2. L’absence de guerre n’est pas synonyme de paix
Combien de fois n’a-t-on pas entendu dans les micros-trottoirs Gabonais des compatriotes se prononcer sur « la préservation à tout prix » de la paix au Gabon. Mais c’est triste, ils se croient en paix les Gabonais, car on leur dit à longueur de journée par voie de presse officielle et surtout télévisée, que tant que les armes ne crépitent pas, on est en paix. Quelle erreur ! Dans « Le Contrat Social », J.J. Rousseau parle des prisons. Il note qu'on y vit en « paix », mais sous bonne garde et sans liberté. Le Gabon comme la prison, est l'archétype du lieu où les "pensionnaires" ont été déchus de leur liberté de manière systématique. Mais ils ont la « paix ». Au Gabon, on ne se pose pas de questions fondamentales à ce sujet.
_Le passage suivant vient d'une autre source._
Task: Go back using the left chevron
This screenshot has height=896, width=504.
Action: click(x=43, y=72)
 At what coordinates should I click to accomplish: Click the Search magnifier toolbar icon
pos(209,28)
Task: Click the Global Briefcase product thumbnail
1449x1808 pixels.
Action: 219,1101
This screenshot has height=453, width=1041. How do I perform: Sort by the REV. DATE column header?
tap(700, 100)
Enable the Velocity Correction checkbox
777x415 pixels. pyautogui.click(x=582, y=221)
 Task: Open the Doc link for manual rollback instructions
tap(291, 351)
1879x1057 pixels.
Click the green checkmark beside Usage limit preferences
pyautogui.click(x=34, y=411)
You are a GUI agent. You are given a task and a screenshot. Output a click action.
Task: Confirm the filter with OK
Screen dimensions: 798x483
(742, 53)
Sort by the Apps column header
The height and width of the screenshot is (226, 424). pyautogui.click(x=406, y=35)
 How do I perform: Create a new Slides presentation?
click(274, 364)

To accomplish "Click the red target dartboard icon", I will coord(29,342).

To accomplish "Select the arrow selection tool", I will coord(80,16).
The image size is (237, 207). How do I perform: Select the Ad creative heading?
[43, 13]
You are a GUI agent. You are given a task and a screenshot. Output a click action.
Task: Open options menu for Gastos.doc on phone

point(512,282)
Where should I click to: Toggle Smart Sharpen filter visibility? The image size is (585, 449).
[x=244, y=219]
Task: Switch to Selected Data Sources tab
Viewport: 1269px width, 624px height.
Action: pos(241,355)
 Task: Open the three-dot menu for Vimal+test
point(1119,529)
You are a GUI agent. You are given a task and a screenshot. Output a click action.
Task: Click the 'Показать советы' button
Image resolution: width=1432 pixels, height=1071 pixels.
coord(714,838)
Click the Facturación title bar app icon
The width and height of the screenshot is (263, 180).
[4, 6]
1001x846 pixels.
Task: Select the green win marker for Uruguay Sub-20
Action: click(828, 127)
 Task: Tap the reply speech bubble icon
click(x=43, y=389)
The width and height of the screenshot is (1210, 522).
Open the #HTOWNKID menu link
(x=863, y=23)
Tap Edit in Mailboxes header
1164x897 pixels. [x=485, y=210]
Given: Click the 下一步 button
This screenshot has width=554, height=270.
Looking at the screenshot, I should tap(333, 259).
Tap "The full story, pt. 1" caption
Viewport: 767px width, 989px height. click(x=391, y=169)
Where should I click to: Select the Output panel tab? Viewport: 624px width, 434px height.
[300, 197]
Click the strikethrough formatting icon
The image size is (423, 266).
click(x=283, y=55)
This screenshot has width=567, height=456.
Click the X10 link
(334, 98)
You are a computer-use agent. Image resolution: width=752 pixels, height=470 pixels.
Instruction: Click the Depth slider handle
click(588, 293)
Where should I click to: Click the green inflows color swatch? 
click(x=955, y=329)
Combien de Gabonais sont près à soutenir que pour avoir la paix, il faut avoir la liberté ? Les pays totalitaires sont généralement en « paix », sous régimes policiers, et le Gabon n’en fait pas exception. Est-ce un signe d’Etat de « paix, d’imposer aux Gabonais un président dans les conditions que tout le monde connaît, et ce en 2009, en plein 21ieme siècle ? Les lendemains de la présidentielle d’Aout 2009 enseignent aux Gabonais que les habitudes dictatoriales ont vraiment la vie dure. Les sceptiques et les pessimistes ont raison, l’enjeu du pouvoir a révélé que la dictature continue. Quand on a près de 80% du temps d’antenne des journaux à la télévision nationale qui sont consacrés aux activités du président et à celles de ses partisans, contre presque rien pour les autres, peut-on parler de paix, de sérénité, de liberté ? Les évènements en cours ont le mérite de démontrer l’incapacité du système Bongo à faire les mutations dans la modernité et à adopter des attitudes démocratiques. Dans le « Traité de l'autorité politique », Spinoza écrit : « Quelquefois, il arrive qu'une nation conserve la paix à la faveur seulement de l'apathie des sujets, menés comme du bétail et inaptes à s'assimiler quelque rôle que ce soit sinon celui d'esclave. Cependant, un pays de ce genre devrait plutôt porter le nom de désert, que de nation ! », On peut presque penser que Spinoza ait voulu décrire le Gabon en cette phrase.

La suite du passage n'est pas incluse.